MEHMET AKİF HAMZAÇEBİ (İstanbul) - Yani, ekim ayında görevde miymiş o?

ADİL ZOZANİ (Devamla) - Şimdi, hangi ekim ayı olduğunu söylemiyor çünkü biliyorlar artık bir ekim ayını göremeyecekler. Nisan ayına gireceğiz birkaç gün sonra, martı yaşıyoruz, daha ekime çok ay var, 7 Hazirandan sonra onların devri kapanacağı için dolayısıyla böyle bir sözün de bir anlamı kalmamış olacak.

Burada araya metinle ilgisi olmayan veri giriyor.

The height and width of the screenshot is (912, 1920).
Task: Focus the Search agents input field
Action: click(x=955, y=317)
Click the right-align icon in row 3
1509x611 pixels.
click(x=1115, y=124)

Değerli arkadaşlar, 3 tane mahkeme kararı var elimde, Yargıtay 9. Hukuk Dairesinin kararları bunlar. Bu kararları Hükûmet uygulamakla sorumludur. Bu kararların aksini yapmak hukuksuzluktur, hukuk tanımamaktır. Hükûmet, pek çok kere hukuku tanımadığını gösterdi Türkiye kamuoyuna ama özellikle Hükûmet açısından bu bir hukuk garabetidir. Bu kararların gereğinin yerine getirilmemiş olması son derece utanç verici bir durumdur. Çok açık ve net bir tablo var orta yerde, bir durum var orta yerde bu kararların gereğinin yerine getirilmemiş olması bakanlıklar arası uyuşmazlıkla ifade ediliyor. Nedir? Eğer bu Karayolları işçileri Yargıtay Hukuk Dairesinin kararına istinaden işlerine iade edilirlerse emek dünyasındaki diğer adaletsizlikler açısından emsal bir kararı teşkil edeceği için bunu Maliye Bakanlığı, Çalışma Bakanlığı ve Ulaştırma Bakanlığı el birliğiyle, ısrarla uygulamıyor. Şimdi Meclis bu soruna el koysun istiyoruz, Parlamento bu soruna el koysun istiyoruz. Bu, herhangi bir partinin ya da grubun muhalefet edeceği bir durum değildir, insanlarımızın sofrasına koyacağı ekmekle ilgili bir durumdur, emekçilerimizin alın teriyle ilgili bir durumdur. Buna muhalefet etmek vicdanla bağdaşmaz.

(Mikrofon otomatik cihaz tarafından kapatıldı)

ADİL ZOZANİ (Devamla) - Dolayısıyla, bu soruna Parlamentonun el koyarak bu sorunun çözümünü sağlaması gerekiyor ve herkesin de buna "evet" diyeceğini umut ediyorum.